Currently, there isn’t any working Julia library which provides implementation of SMOTE. The ClassImbalance package has not been maintained for 2 years, and can’t be used with the recent versions of Julia. Fortunately, Julia allows us to call the ready-to-use Python packages using a wrapper library called PyCall.
To import a Python library to Julia, we’d like to put in PyCall and specify the PYTHONPATH as an environment variable. I attempted create a Python virtual environment here however it didn’t work out. On account of some reason, Julia cannot recognize the python path of the virtual environment. Because of this I even have to specify the system default python path. After this, we will import the Python implementation of SMOTE, which is provided within the imbalanced-learn library. The pyimport
function provided by PyCall might be used to import the Python libraries in Julia. The next code shows activate PyCall and ask for help from Python in a Julia kernel.
The equivalent Python implementation is as follows. We will see the fit_resample function is utilized in the identical way in Julia.
Now we reach the stage of model training. We shall be training a binary classifier, which might be done with quite a lot of ML algorithms, including logistic regression, decision tree, and neural networks. Currently, the resources for ML in Julia are distributed across multiple Julia libraries. Let me list down a couple of hottest options with their specialised set of models.
Here I’m going to decide on XGBoost, considering its simplicity and superior performance over the normal regression and classification problems. The strategy of training a XGBoost model in Julia is identical as that of Python, albeit there’s some minor difference in syntax.
The equivalent Python implementation is as follows.
Finally, let’s take a look at how our model performs by the precision, recall obtained on the test data, in addition to the time spent on training the model. In Julia, the precision, recall metrics might be calculated using the EvalMetrics library. Another package is MLJBase for a similar purpose.

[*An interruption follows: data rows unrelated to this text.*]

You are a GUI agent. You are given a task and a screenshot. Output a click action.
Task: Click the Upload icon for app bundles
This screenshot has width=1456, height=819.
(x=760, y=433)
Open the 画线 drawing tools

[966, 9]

In Python, we will employ sklearn to calculate the metrics.
So which is the winner between Julia and Python? To make a good comparison, the 2 models were each trained with the default hyperparameters, and learning rate = 0.1, no. of estimators = 1000. The performance metrics are summarised in the next table.
It may be observed that the Julia model achieves a greater precision and recall with a rather longer training time. Because the XGBoost library used for training the Python model is written in C++ under the hood, whereas the Julia XGBoost library is totally written in Julia, Julia does run as fast as C++, just because it claimed!
The hardware used for the aforementioned test: eleventh Gen Intel® Core™ i7–1165G7 @ 2.80GHz — 4 cores.
Jupyter notebook might be found on Github.
I’d prefer to end this series with a summary of the mentioned Julia libraries for various data science tasks.
On account of the shortage of community support, the usability of Julia can’t be in comparison with Python in the mean time. Nonetheless, given its superior performance, Julia still has an incredible potential in future.